What Kind of Revolution?

COMMENTARY Progressivism

What Kind of Revolution?

Sep 11, 2020 3 min read
COMMENTARY BY

Former Distinguished Fellow in Conservative Thought

Lee Edwards is a leading historian of American conservatism and the author or editor of 25 books.
A protester wearing a Black Panther jacket and holding a "Black Lives Matter" flag faces off with riot police in Rochester, New York, on September 5, 2020. MARANIE R. STAAB / Contributor / Getty Images

Key Takeaways

We are in the midst of another revolution that affects every institution—political, economic, and cultural—from the U.S. Capitol to Wall Street to Hollywood.

Setting aside the Bolshevik model as totalitarian, we must choose between the French and American revolutions as our guide.

To ensure there will be no modern-day Reign of Terror, all of us must take measured steps to protect our most precious possession—ordered liberty.

There are revolutions and there are revolutions.

The French Revolution swept away the culture and the politics of the old regime in the name of liberté and was cut short by the guillotine. The American Revolution created a new political order that declared “We the People” shall govern and guaranteed that they would under the U.S. Constitution. The Bolshevik Revolution ushered in Marxism-Leninism and resulted in the deaths of more than 100 million.

We are in the midst of another revolution that affects every institution—political, economic, and cultural—from the U.S. Capitol to Wall Street to Hollywood.

Which revolution will be our guide as we answer the challenge of “systemic racism” and protect that most vital ingredient of our republic—ordered liberty? Will we seek to solve the crisis by reason and debate or by passion and demonstration?

Setting aside the Bolshevik model as totalitarian, we must choose between the French and American revolutions as our guide.

Symbols are all important in a revolution, never more than today in the age of social media. Which symbols will dominate this revolution—the guillotine or the Constitution? What will be our motto—Black Lives Matter or E Pluribus Unum?

Where will we settle our differences—in the halls of Congress or in the streets of Seattle, Minneapolis, and a hundred other cities? What will be our legacy—freedom or tyranny?

In a crisis such as ours, symbols can inspire and unite. They also can anger and divide. What symbols have commanded our attention these past weeks?    

A white cop apparently fatally chokes a black man with a knee. Rioters set fire to an historic church across from the White House—and vandalize it a week later. Also in the nation’s capital, vandals spray-paint slogans on the Lincoln Memorial and the World War II Memorial. Left-wing activists establish an autonomous “people’s zone” in Seattle and try to do the same in downtown Washington, D.C.

King Chaos reigns throughout much of the land, and modern Jacobins silence anyone who questions them.  MIT forces out a chaplain over his email that condemns George Floyd’s death but notes his criminal record. Critics condemn a UCLA professor for reading Martin Luther King Jr.’s inspiring “Letter from a Birmingham Jail” in class, because it contains the N-word.

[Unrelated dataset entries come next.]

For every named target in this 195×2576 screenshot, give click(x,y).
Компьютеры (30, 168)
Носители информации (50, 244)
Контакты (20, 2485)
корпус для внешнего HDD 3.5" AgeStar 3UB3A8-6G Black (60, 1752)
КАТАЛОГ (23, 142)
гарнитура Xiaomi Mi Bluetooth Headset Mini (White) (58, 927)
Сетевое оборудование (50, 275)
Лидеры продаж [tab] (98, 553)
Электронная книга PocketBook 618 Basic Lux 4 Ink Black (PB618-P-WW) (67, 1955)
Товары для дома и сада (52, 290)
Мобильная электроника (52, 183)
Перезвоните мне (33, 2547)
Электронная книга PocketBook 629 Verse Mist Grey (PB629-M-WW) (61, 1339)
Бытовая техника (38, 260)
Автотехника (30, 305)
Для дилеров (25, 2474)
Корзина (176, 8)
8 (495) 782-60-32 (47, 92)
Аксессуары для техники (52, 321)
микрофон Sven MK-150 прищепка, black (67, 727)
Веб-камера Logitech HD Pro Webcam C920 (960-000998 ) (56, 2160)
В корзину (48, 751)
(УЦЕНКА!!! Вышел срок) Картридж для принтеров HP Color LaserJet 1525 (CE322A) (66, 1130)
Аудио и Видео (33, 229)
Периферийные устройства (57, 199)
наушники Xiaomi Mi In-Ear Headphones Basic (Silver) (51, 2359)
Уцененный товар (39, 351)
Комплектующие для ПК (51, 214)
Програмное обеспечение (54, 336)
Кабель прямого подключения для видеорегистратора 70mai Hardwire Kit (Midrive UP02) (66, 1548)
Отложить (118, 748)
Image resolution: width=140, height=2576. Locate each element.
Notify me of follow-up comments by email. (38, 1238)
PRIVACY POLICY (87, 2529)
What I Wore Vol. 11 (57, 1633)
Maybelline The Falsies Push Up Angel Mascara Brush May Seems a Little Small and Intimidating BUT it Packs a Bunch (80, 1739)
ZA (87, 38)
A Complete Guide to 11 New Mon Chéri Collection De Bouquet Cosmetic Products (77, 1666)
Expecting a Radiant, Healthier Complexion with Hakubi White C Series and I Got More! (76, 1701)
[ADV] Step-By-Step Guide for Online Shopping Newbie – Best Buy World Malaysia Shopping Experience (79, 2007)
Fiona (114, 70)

The left routinely defames and destroys cultural icons. Vandals pull down a statue of Junipero Serra, an 18th-century missionary and Catholic saint. HBO removed the movie classic “Gone With the Wind” from its library. Can “Huckleberry Finn” be far behind?

Is all this just random violence and cancel culture or is there a pattern? Is the goal of the demonstrators an end to racism in America or an end of academic freedom and political pluralism in America? Are the targets of the mob—a church, a revered president, a just war, a human rights champion—haphazard or deliberately chosen, calculated to undermine public confidence in the pillars of our society?

Surely, you say, that can’t happen here in this land of laws and the Declaration of Independence and the Constitution, in this citadel of democracy. Or can it?

The insightful Chris Bedford, a senior editor at The Federalist who likes to ask difficult questions, writes that if reason and not chance is behind this Jacobin moment, then “targeted killings” of the Jacobins’ opponents and critics may be next.

I hope and pray and believe that will not come to pass. To ensure there will be no modern-day Reign of Terror, however, all of us must take measured steps to protect our most precious possession—ordered liberty.

We can do that by:

 —Freely acknowledging that real racism exists in America, not systemic but all too systematic.

—Supporting a national conference on racism that includes Americans of all races, ethnicities, and economic and social backgrounds.

—Supporting a series of nationally televised “great debates” on racism in America.

—Advocating national legislation prohibiting the use of excessive police force, house searches without a warrant, early use of tear gas during public demonstrations, and the deliberate defacing of public monuments and memorials in the nation’s capital and elsewhere.

Most important of all, we must commit to the American Revolution and not the French Revolution as a guide, to George Washington not Robespierre as a model, and to the American flag as the symbol of our united nation.